CallableEventWithFilter

Single Event containing a filter, specifying whether the event should be run at the current event (if the event type is correct)

EventEnum

Base class for all Events.

Events

Events that are fired by the Engine during execution.

EventsList

Collection of events stacked by operator __or__.

State

An object that is used to pass internal and user-defined state between event handlers.

RemovableEventHandle

A weakref handle to remove a registered event.

ignite.engine.deterministic#

Helper methods for deterministic training

DeterministicEngine

Deterministic engine derived from Engine.

ReproducibleBatchSampler

Reproducible batch sampler.

keep_random_state

Helper decorator to keep random state of torch, numpy and random intact while executing a function.

update_dataloader

Helper function to replace current batch sampler of the dataloader by a new batch sampler.

helper methods to define supervised trainer and evaluator#

create_supervised_trainer

Factory function for creating a trainer for supervised models.

create_supervised_evaluator

Factory function for creating an evaluator for supervised models.

supervised_training_step

Factory function for supervised training.

supervised_training_step_amp

Factory function for supervised training using torch.cuda.amp.

supervised_training_step_apex

Factory function for supervised training using apex.

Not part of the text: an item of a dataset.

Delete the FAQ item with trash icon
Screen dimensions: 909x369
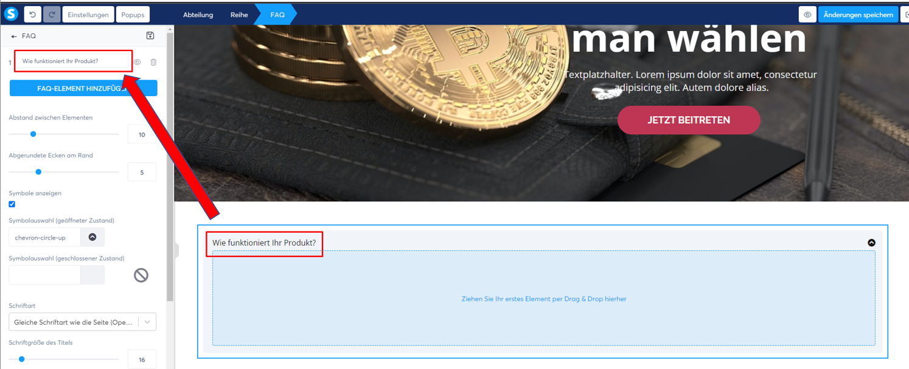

supervised_training_step_tpu

Factory function for supervised training using torch_xla.

supervised_evaluation_step

Factory function for supervised evaluation.

supervised_evaluation_step_amp

Factory function for supervised evaluation using torch.cuda.amp.

Resuming the training#

It is possible to resume the training from a checkpoint and approximately reproduce original run’s behaviour. Using Ignite, this can be easily done using Checkpoint handler. Engine provides two methods to serialize and deserialize its internal state state_dict() and load_state_dict(). In addition to serializing model, optimizer, lr scheduler etc user can store the trainer and then resume the training. For example:

from ignite.engine import Engine, Events
from ignite.handlers import Checkpoint, DiskSaver

trainer = ...
model = ...
optimizer = ...
lr_scheduler = ...
data_loader = ...

to_save = {'trainer': trainer, 'model': model, 'optimizer': optimizer, 'lr_scheduler': lr_scheduler}
handler = Checkpoint(to_save, DiskSaver('/tmp/training', create_dir=True))
trainer.add_event_handler(Events.EPOCH_COMPLETED, handler)
trainer.run(data_loader, max_epochs=100)
ls /tmp/training
> "checkpoint_50000.pt"

We can then restore the training from the last checkpoint.

from ignite.handlers import Checkpoint

trainer = ...
model = ...
optimizer = ...
lr_scheduler = ...
data_loader = ...

to_load = {'trainer': trainer, 'model': model, 'optimizer': optimizer, 'lr_scheduler': lr_scheduler}
checkpoint = torch.load(checkpoint_file)
Checkpoint.load_objects(to_load=to_load, checkpoint=checkpoint)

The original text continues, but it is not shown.